Back from Iraq, recuperating from a severe head wound, Lt. Col. Tim Maxwell visited other recovering Marines and began asking himself a question: Why were they alone?

The Marines were living in empty barracks at Camp Lejeune, N.C., while the rest of their units were still deployed in Iraq. Though they had been released from the hospital, they had suffered serious injuries and were on medications with little supervision.

The Marines were lonely, depressed and isolated. "I was just thinking about their being alone," recalled Maxwell, 42. "Why can't wounded guys live in the same barracks?"

The simple question Maxwell asked is credited with changing how the Marine Corps supports its wounded. His advocacy for central billeting for Marines recovering from injuries led two years ago to the creation of the Marine Corps Wounded Warrior Regiment, headquartered at Marine Corps Base Quantico.

On Friday, at his retirement ceremony at the National Museum of the Marine Corps at Quantico, Maxwell was saluted for his achievements by a crowd of 200 people, among them Gen. James F. Amos, assistant commandant of the Marine Corps.

On Oct. 7, 2004, Maxwell was serving as the operations officer for the 24th Marine Expeditionary Unit at a forward operating base near the town of Iskandariyah, 25 miles south of Baghdad. Maxwell had gone to his tent for a nap when a barrage of 15 mortars hit.

"The first one hit me," Maxwell said. "I know that because I would have heard them otherwise."

When he came to, Maxwell tried to make his way outside. "I couldn't see anything," he said. "I had a hell of a time finding the door."

Outside the tent, Maxwell collapsed. Shrapnel from the mortar had penetrated his skull, inflicting severe brain damage. At Landstuhl Regional Medical Center in Germany, some doctors doubted he would survive.

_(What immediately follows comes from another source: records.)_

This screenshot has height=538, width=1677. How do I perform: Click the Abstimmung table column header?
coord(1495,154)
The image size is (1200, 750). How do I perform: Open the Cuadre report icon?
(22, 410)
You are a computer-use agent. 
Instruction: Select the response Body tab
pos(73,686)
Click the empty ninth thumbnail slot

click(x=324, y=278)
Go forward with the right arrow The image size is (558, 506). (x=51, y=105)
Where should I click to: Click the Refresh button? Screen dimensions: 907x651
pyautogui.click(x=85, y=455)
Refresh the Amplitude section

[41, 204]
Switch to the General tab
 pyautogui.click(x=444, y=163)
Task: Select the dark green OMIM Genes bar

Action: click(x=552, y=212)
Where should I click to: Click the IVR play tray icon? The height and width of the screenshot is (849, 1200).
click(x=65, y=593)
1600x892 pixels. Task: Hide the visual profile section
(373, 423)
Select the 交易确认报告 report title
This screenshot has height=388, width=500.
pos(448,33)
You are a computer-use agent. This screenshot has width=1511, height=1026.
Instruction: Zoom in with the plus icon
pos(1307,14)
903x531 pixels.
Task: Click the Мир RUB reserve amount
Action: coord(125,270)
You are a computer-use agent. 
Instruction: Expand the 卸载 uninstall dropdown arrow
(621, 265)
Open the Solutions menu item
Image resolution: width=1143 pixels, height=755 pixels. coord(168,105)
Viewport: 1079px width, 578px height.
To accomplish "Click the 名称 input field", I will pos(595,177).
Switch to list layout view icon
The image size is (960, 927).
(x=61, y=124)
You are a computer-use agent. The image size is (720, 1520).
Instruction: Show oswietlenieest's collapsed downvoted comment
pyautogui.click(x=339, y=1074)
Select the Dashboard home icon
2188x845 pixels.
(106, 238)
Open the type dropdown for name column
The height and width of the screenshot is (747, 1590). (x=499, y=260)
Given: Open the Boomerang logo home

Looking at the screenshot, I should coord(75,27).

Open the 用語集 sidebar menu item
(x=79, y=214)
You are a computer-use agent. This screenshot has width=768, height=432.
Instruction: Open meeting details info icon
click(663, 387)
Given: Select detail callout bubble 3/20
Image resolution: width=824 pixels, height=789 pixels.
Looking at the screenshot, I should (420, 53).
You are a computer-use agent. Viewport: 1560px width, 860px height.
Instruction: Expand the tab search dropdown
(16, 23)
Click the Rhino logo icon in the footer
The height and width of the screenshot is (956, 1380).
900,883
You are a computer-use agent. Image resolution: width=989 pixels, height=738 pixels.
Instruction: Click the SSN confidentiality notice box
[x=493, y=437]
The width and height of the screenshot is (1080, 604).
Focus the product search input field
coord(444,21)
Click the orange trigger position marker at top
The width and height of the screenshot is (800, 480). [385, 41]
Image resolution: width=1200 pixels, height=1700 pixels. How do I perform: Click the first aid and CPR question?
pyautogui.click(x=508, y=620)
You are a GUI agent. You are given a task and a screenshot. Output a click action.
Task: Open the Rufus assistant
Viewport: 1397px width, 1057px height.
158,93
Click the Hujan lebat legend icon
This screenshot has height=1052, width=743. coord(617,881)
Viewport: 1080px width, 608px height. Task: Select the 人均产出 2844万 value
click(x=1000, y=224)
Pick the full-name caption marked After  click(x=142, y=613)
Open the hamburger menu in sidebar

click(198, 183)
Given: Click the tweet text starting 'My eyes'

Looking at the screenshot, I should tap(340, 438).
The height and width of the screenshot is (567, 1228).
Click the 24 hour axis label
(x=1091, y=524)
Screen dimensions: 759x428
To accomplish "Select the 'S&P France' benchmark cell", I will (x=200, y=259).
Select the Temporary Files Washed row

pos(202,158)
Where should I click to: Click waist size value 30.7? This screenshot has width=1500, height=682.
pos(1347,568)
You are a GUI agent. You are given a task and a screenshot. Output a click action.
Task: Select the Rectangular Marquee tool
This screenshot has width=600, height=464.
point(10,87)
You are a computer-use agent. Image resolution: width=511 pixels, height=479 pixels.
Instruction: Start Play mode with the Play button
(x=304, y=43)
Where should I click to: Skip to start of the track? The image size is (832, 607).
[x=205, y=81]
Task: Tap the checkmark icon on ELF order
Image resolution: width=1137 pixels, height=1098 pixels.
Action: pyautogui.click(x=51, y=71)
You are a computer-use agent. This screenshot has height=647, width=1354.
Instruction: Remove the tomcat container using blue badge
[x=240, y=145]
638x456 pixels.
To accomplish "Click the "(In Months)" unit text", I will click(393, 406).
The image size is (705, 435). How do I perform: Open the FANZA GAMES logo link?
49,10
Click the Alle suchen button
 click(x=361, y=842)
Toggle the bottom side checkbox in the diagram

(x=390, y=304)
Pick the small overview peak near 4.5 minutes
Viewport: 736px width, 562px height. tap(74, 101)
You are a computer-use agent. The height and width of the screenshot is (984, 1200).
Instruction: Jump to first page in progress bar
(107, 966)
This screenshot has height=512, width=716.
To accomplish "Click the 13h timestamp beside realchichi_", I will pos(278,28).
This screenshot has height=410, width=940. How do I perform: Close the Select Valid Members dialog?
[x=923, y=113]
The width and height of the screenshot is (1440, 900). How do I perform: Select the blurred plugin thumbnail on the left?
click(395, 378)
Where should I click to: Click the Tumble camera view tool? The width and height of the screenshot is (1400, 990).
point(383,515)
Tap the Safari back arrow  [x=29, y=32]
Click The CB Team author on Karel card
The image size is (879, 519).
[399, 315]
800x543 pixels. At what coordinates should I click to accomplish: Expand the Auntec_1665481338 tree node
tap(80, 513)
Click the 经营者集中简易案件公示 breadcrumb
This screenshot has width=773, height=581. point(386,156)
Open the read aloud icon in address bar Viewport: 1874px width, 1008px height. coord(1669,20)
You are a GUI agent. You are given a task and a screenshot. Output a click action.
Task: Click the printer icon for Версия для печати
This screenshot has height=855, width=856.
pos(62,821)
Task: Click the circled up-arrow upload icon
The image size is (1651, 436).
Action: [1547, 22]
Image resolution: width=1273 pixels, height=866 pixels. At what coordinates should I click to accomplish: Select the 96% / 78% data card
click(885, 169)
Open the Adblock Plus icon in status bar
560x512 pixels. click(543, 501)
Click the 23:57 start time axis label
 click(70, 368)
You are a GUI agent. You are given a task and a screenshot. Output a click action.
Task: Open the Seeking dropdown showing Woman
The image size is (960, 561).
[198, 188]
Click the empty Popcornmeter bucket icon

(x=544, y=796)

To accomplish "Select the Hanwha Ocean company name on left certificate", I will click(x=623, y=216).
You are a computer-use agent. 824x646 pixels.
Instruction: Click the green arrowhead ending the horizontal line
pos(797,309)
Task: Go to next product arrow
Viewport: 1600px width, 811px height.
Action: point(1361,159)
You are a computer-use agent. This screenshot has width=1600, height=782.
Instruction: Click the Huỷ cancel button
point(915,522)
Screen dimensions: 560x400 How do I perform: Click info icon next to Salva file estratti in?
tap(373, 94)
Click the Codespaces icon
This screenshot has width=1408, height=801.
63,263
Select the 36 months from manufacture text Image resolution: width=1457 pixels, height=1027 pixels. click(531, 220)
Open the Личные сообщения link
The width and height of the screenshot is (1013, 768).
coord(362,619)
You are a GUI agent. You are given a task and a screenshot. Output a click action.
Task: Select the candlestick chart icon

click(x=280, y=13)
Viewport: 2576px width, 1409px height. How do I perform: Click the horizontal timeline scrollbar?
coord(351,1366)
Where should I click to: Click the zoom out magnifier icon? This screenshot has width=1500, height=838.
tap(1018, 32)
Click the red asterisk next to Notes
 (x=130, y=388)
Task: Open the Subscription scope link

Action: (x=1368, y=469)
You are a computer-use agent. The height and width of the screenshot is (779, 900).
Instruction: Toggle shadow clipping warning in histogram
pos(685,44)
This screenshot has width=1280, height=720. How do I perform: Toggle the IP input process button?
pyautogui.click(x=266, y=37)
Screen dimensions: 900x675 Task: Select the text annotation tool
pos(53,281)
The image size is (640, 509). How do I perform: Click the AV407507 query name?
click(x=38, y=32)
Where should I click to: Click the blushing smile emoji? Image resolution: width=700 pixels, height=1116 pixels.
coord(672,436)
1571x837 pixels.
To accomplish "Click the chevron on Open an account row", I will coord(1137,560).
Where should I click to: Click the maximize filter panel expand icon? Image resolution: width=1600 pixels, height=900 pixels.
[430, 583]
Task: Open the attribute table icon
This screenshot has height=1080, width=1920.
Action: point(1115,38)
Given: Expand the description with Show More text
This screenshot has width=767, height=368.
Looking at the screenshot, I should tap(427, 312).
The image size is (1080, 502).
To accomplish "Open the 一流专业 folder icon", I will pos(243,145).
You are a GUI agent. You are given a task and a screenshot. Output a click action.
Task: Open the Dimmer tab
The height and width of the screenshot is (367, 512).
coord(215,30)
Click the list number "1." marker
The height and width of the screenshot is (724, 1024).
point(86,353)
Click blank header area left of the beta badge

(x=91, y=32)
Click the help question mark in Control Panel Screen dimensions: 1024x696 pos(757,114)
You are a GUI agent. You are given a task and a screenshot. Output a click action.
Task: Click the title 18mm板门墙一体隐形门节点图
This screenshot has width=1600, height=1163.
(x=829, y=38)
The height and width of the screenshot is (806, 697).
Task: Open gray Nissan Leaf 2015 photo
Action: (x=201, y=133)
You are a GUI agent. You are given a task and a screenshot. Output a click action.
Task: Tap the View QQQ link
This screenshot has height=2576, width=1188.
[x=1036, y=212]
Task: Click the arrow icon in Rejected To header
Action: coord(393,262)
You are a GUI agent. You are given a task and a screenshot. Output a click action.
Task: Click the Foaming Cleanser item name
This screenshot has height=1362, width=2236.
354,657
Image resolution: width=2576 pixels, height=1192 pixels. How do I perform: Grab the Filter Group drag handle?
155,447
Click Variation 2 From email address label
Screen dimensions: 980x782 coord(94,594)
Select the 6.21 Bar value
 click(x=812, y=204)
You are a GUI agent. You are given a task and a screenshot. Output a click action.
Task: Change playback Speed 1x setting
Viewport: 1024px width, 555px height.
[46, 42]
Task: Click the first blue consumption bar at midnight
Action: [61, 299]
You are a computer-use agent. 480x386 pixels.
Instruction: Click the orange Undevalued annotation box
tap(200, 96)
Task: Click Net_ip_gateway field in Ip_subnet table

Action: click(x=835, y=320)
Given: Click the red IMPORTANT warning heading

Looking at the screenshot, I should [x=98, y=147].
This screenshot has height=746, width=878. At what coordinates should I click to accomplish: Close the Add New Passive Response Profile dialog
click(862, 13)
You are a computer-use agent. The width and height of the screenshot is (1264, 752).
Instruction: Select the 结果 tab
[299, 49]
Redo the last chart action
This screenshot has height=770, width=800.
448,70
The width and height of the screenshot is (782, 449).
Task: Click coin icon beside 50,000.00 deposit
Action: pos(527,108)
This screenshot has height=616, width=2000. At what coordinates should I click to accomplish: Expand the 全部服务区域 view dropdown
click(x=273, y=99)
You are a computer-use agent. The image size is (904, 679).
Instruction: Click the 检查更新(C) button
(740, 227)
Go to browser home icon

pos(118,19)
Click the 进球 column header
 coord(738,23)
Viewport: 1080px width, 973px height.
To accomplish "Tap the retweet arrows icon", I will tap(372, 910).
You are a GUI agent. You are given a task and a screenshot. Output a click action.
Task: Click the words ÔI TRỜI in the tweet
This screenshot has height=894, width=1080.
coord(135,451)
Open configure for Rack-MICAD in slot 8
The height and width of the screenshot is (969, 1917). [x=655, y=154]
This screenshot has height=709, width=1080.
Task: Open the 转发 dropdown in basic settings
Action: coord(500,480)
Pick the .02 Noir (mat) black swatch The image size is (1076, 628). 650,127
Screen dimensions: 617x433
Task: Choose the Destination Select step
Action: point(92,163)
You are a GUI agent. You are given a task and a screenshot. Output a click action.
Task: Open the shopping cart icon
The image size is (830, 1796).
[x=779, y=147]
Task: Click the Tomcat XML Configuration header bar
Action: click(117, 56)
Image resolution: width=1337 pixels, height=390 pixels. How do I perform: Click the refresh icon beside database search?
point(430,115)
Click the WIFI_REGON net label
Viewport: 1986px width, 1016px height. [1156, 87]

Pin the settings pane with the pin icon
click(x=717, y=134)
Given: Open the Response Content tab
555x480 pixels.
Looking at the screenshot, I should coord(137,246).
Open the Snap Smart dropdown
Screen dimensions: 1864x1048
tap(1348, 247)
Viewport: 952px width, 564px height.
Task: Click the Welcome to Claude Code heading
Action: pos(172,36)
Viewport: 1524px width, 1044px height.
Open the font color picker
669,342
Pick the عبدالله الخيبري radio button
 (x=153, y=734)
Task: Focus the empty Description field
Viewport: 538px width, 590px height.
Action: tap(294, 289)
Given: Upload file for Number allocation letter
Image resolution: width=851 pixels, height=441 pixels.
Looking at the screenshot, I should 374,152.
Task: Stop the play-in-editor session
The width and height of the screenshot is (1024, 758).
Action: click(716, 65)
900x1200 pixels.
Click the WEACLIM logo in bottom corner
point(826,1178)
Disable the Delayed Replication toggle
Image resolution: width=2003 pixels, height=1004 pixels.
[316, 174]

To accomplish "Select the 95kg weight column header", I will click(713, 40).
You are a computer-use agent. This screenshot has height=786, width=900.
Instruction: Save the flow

Sent to the National Naval Medical Center in Bethesda, Maxwell slowly began to recover, but his concern soon turned to other wounded Marines.

"As soon as he was cognizant, he got in his wheelchair and began visiting wounded Marines," recalled his wife, Shannon Maxwell.

Continuing his recovery at Camp Lejeune in 2005, Maxwell voiced concerns to superiors about the isolation of wounded Marines. "When they leave the hospitals, they got sent to empty barracks," he said. That year, Camp Lejeune established a wounded warrior barracks and named it Maxwell Hall in his honor.